Boolean Algebra Simplification

Question

I have to simplify

A'BC' + A'B'C + A'BC + ABC

My result was

A'BC

Is this correct?

Answer 1

Edited: $$ A'B C' + A'B'C + A'BC + ABC \\ =A'(B C' + B'C) + (A' + A)BC\\= A'(B C' + B'C) + BC$$ OK I simplified this. It is still not what you have. You can see that your answer is wrong by plugging in $\{A,B,C\} = \{1,1,1\}$. Your final expression evaluates to false (i.e. $0$), but the original one evaluates to $(0+0+0+1) = 1 \Rightarrow$ true.

Answer 2

We will use the Karnaugh map technique: We make a chart and put $\times$es into the four slots that correspond to the four terms in your original CNF formula:

$$\begin{array}{c|cccc} & AB & AB' & A'B' & A'B \\ \hline C & \times & & \times & \times \\ C' & & & & \times \end{array} $$

In the Karnaugh map technique, we look for adjacent pairs of $\times$, lines of four, or blocks of four, and we imagine that the left and right ends of the chart are connected. There are no lines or blocks of four, but we can cover the four $\times$ with the three pairs $A'B$ (the vertical pair on the right), $A'C$ (the horizontal pair un the upper-right corner), and $BC$ (the horizontal pair wrapping from the upper right to the upper left corner).
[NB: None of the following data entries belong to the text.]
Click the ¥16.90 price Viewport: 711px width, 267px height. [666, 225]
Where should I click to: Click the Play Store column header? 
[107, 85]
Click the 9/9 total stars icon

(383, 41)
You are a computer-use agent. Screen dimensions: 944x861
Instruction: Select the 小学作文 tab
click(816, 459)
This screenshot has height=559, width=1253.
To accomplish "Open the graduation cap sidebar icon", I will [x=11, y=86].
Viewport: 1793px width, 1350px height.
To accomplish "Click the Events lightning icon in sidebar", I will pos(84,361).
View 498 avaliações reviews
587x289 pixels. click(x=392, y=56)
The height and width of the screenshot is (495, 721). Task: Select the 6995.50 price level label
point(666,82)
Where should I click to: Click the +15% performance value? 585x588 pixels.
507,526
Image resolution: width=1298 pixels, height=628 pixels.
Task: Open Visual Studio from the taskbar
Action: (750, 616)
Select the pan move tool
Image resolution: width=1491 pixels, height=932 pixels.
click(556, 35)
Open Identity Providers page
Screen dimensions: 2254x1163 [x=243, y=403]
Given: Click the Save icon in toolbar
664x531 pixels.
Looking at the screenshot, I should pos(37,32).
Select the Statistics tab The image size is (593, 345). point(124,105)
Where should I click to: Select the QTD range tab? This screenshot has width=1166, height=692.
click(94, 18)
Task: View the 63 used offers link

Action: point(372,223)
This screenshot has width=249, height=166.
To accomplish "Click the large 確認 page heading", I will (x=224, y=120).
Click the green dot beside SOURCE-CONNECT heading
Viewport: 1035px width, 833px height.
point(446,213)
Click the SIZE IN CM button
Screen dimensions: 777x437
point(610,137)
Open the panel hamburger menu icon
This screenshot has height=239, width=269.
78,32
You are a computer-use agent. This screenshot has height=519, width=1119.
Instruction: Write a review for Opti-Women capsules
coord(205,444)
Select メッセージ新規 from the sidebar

So the original formula is equivalent to $$A'B + A'C + BC.$$

If desired, we can factor out the $A'$ from the first two terms to obtain $A'(B+C) + BC$, or the $C$ from the second two terms to obtain $A'B + (A' + B)C$.

If your answer $A'BC$, were correct, only one box would be filled, so your answer is not correct.